> **TASK OBJECTIVE**:
Could you return every record below exactly as it is written?

[Opening RECORDS TO PROCESS section]

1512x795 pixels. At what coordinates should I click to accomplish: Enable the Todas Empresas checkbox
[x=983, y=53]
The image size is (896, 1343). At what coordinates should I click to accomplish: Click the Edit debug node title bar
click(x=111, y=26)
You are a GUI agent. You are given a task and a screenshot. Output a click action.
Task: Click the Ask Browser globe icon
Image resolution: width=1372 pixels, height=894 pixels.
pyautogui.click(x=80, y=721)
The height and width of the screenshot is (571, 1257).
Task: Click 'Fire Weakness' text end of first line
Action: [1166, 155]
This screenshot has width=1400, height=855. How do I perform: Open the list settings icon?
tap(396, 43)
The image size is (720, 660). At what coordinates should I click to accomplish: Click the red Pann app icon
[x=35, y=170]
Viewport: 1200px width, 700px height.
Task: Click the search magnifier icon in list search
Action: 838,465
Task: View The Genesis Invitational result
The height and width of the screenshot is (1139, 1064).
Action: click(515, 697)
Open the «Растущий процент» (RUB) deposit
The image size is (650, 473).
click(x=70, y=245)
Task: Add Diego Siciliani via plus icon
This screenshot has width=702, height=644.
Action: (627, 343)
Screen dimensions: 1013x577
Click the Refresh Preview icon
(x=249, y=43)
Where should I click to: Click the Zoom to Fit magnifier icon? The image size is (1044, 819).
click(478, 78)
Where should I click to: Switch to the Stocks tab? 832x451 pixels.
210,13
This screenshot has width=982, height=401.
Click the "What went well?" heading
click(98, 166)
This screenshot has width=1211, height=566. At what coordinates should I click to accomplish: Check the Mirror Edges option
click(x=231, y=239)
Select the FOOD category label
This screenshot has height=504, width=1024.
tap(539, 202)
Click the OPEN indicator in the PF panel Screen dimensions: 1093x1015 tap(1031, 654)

[Closing RECORDS TO PROCESS section]

> **EXERCISE RESULT**:
1512x795 pixels. At what coordinates should I click to accomplish: Enable the Todas Empresas checkbox
[x=983, y=53]
The image size is (896, 1343). At what coordinates should I click to accomplish: Click the Edit debug node title bar
click(x=111, y=26)
You are a GUI agent. You are given a task and a screenshot. Output a click action.
Task: Click the Ask Browser globe icon
Image resolution: width=1372 pixels, height=894 pixels.
pyautogui.click(x=80, y=721)
The height and width of the screenshot is (571, 1257).
Task: Click 'Fire Weakness' text end of first line
Action: [1166, 155]
This screenshot has width=1400, height=855. How do I perform: Open the list settings icon?
tap(396, 43)
The image size is (720, 660). At what coordinates should I click to accomplish: Click the red Pann app icon
[x=35, y=170]
Viewport: 1200px width, 700px height.
Task: Click the search magnifier icon in list search
Action: 838,465
Task: View The Genesis Invitational result
The height and width of the screenshot is (1139, 1064).
Action: click(515, 697)
Open the «Растущий процент» (RUB) deposit
The image size is (650, 473).
click(x=70, y=245)
Task: Add Diego Siciliani via plus icon
This screenshot has width=702, height=644.
Action: (627, 343)
Screen dimensions: 1013x577
Click the Refresh Preview icon
(x=249, y=43)
Where should I click to: Click the Zoom to Fit magnifier icon? The image size is (1044, 819).
click(478, 78)
Where should I click to: Switch to the Stocks tab? 832x451 pixels.
210,13
This screenshot has width=982, height=401.
Click the "What went well?" heading
click(98, 166)
This screenshot has width=1211, height=566. At what coordinates should I click to accomplish: Check the Mirror Edges option
click(x=231, y=239)
Select the FOOD category label
This screenshot has height=504, width=1024.
tap(539, 202)
Click the OPEN indicator in the PF panel Screen dimensions: 1093x1015 tap(1031, 654)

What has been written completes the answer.